Records provided ::
::::::::
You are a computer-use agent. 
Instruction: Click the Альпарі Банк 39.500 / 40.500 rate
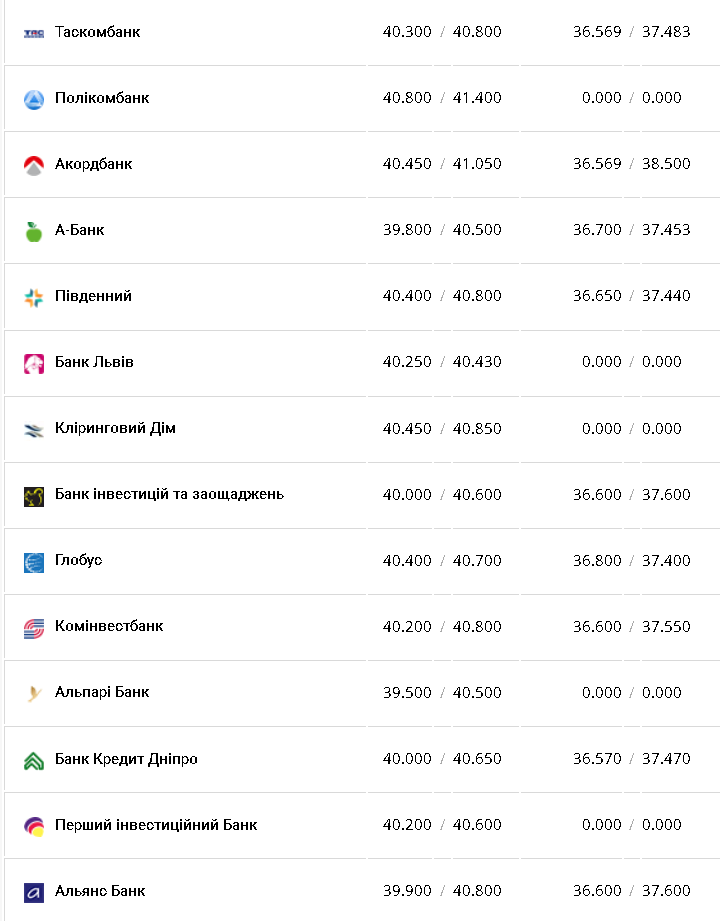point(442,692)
::::::::
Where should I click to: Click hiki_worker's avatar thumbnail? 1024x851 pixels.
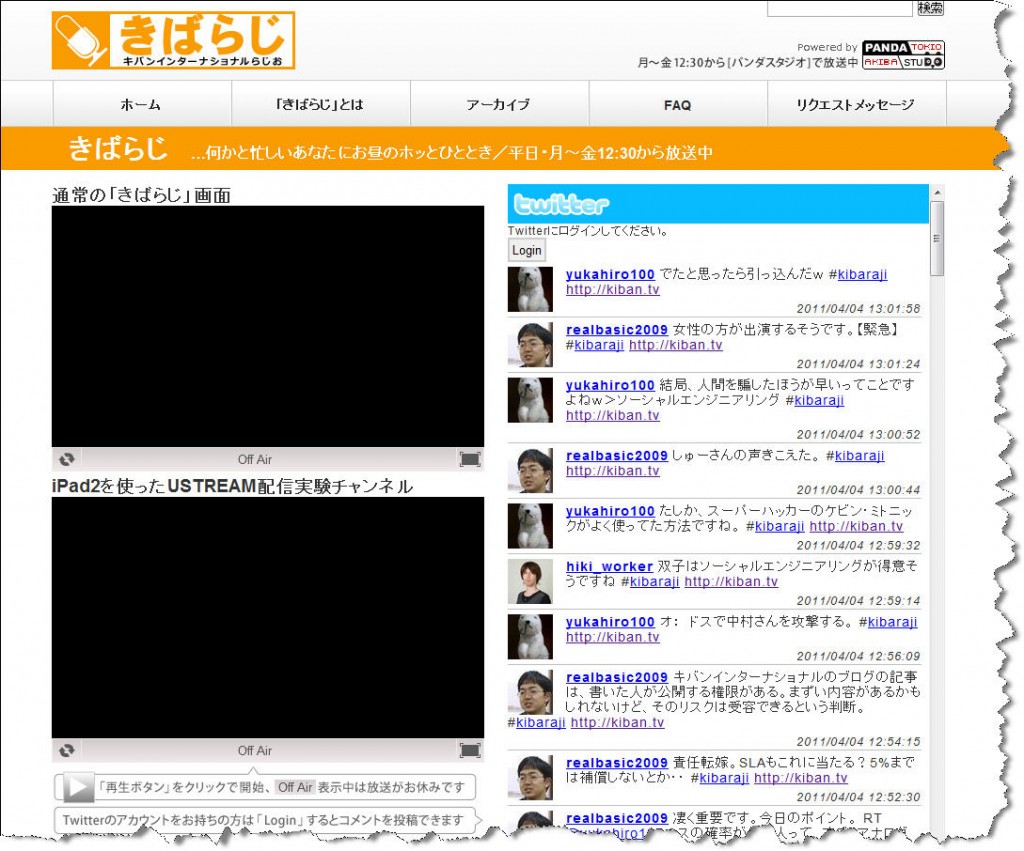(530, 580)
::::::::
Short exercise ::
Gather every line from the items above that contains the word "Click", matching its case exactly.

Response below ::
Instruction: Click the Альпарі Банк 39.500 / 40.500 rate
Where should I click to: Click hiki_worker's avatar thumbnail? 1024x851 pixels.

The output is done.